Même en maintenant ses prix, M. Titom dit avoir remarqué que sa clientèle diminuait lentement depuis le début de la guerre, lancée le 28 février par les frappes américano-israéliennes contre l'Iran.

"Beaucoup d'entre eux se sont mis à apporter des repas préparés à la maison", explique le restaurateur de 48 ans qui, comme M. Garcia, utilise maintenant son GPL avec parcimonie.

"Parfois, on laisse refroidir la soupe", admet-il, en ajoutant que le coût de ses ingrédients a également augmenté depuis le début de la guerre.

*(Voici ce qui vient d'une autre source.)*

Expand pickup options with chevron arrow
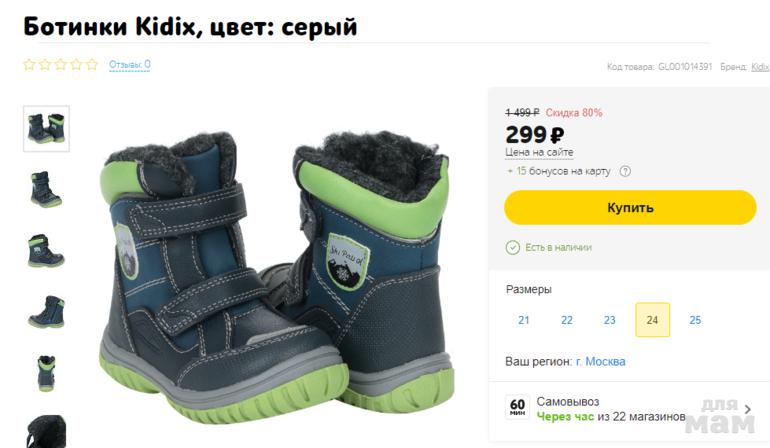 pos(747,409)
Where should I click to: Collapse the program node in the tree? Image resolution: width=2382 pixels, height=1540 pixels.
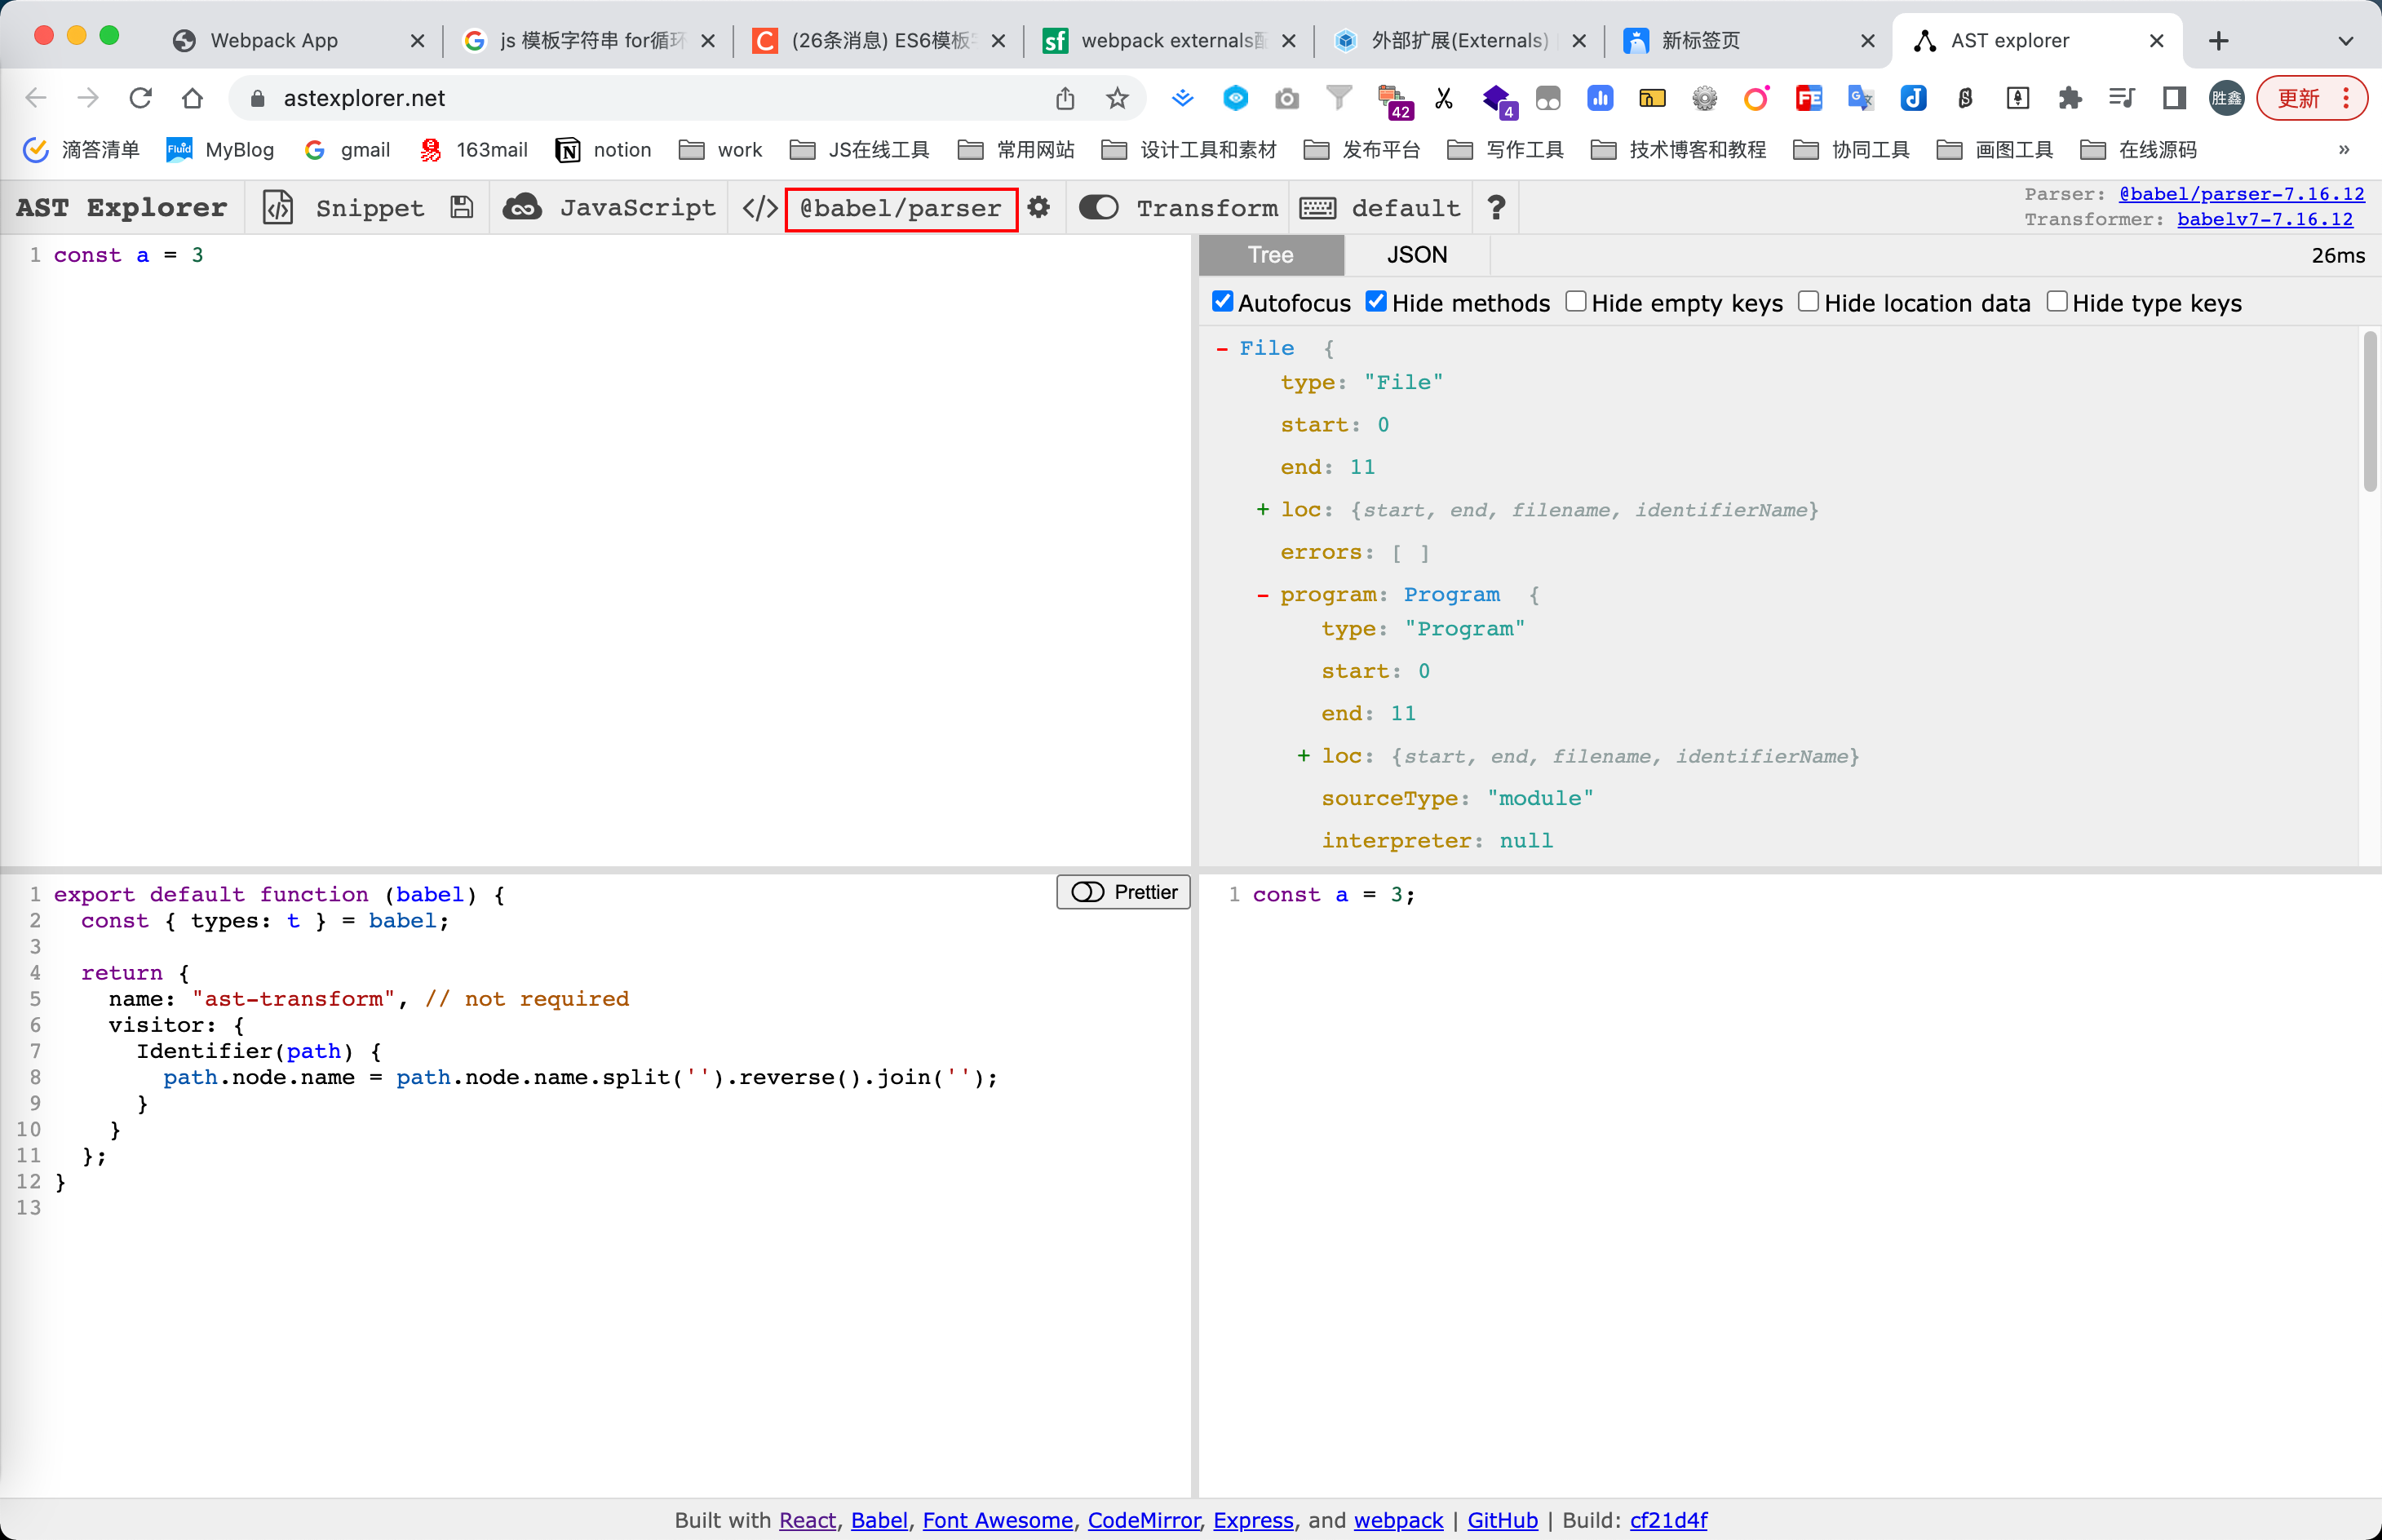click(x=1262, y=595)

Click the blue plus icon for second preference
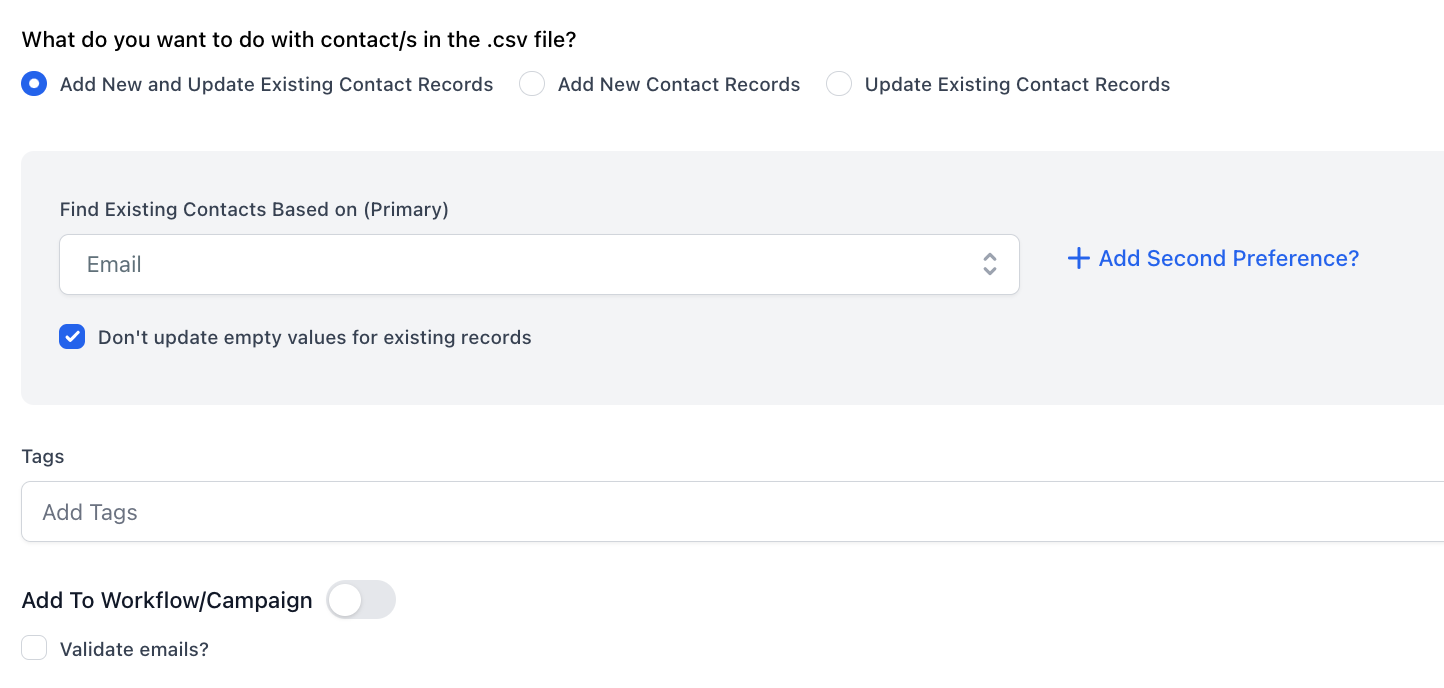(x=1078, y=259)
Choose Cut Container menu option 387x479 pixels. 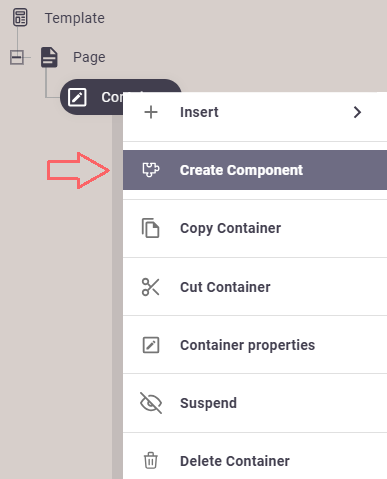point(255,287)
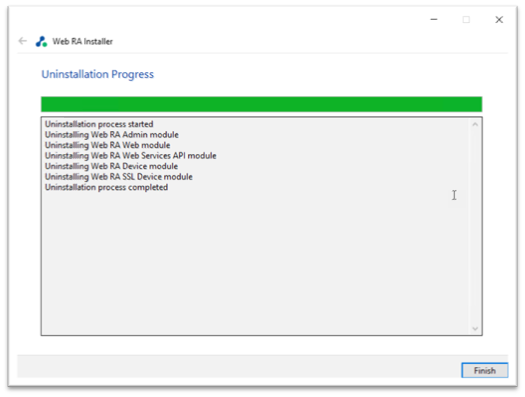The width and height of the screenshot is (525, 397).
Task: Go back using the arrow icon
Action: [x=22, y=41]
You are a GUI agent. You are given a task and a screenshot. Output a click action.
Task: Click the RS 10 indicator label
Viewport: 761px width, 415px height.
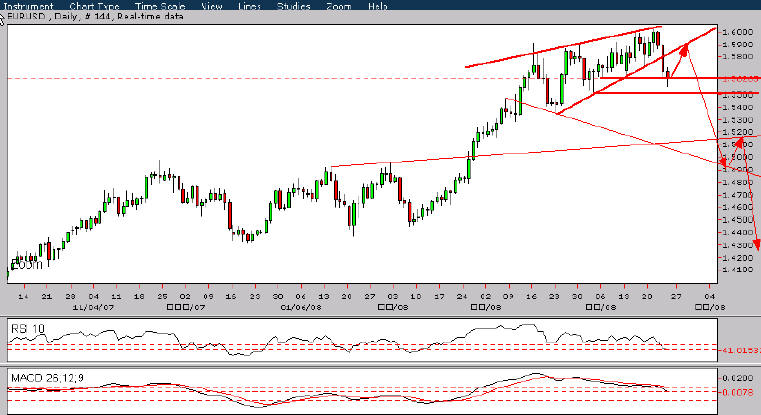click(x=28, y=329)
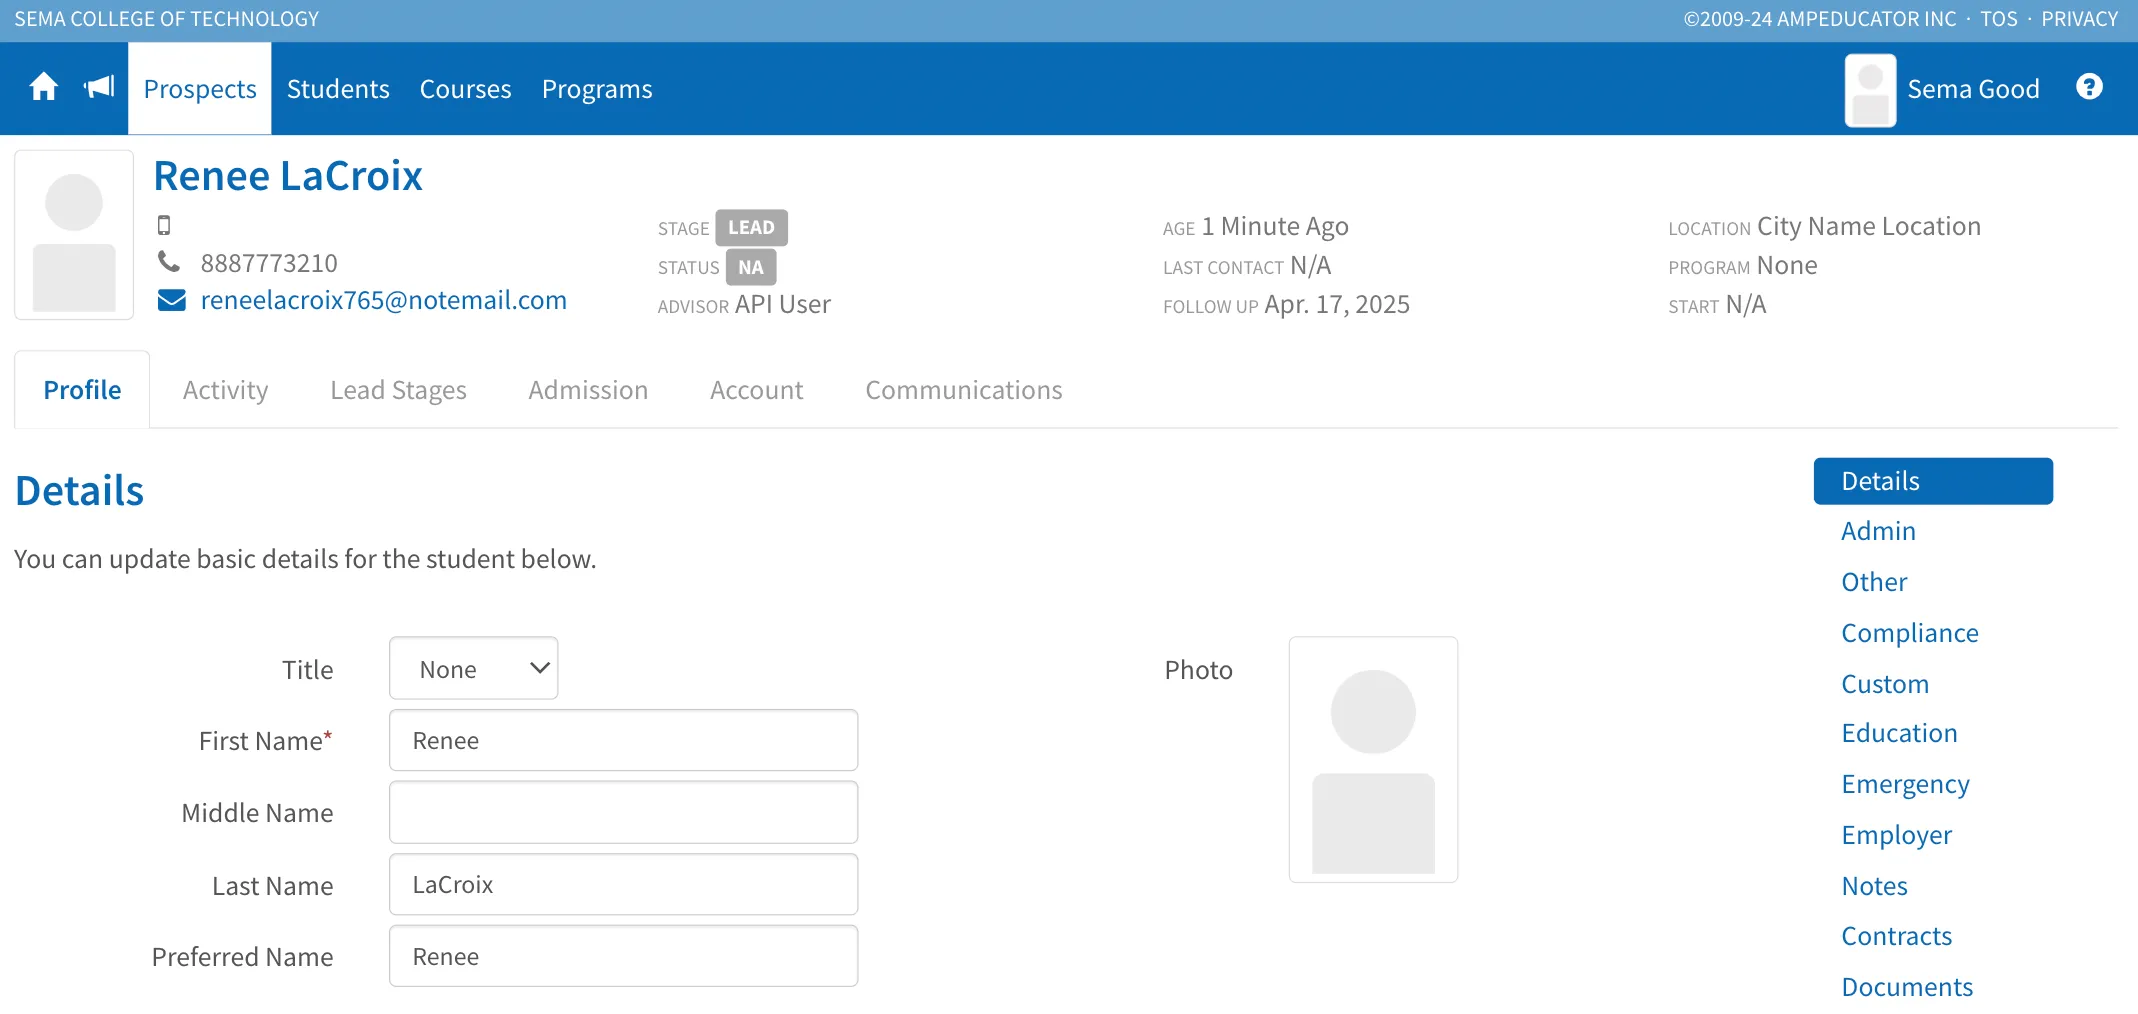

Les prix des denrées alimentaires ont bondi en mars à un rythme presque deux fois plus rapide que le mois précédent, selon des données du gouvernement sur l'inflation publiées mardi.

Près de l'étal de pares d'Eric Garcia, Allan Palong, chauffeur de moto-taxi, dit comprendre que le vendeur doive faire payer cinq pesos de plus pour un bol de ragoût, même s'il admet que la hausse des prix du carburant se répercute sur ses propres revenus.

"C'est très difficile pour nous maintenant, tous les prix ont augmenté (...) ces cinq pesos comptent beaucoup", reconnaît-il.

Il espère que le gouvernement va réduire drastiquement la taxe d'accise sur le carburant importé: "Ce qu'ils font n'est pas suffisant", lance-t-il.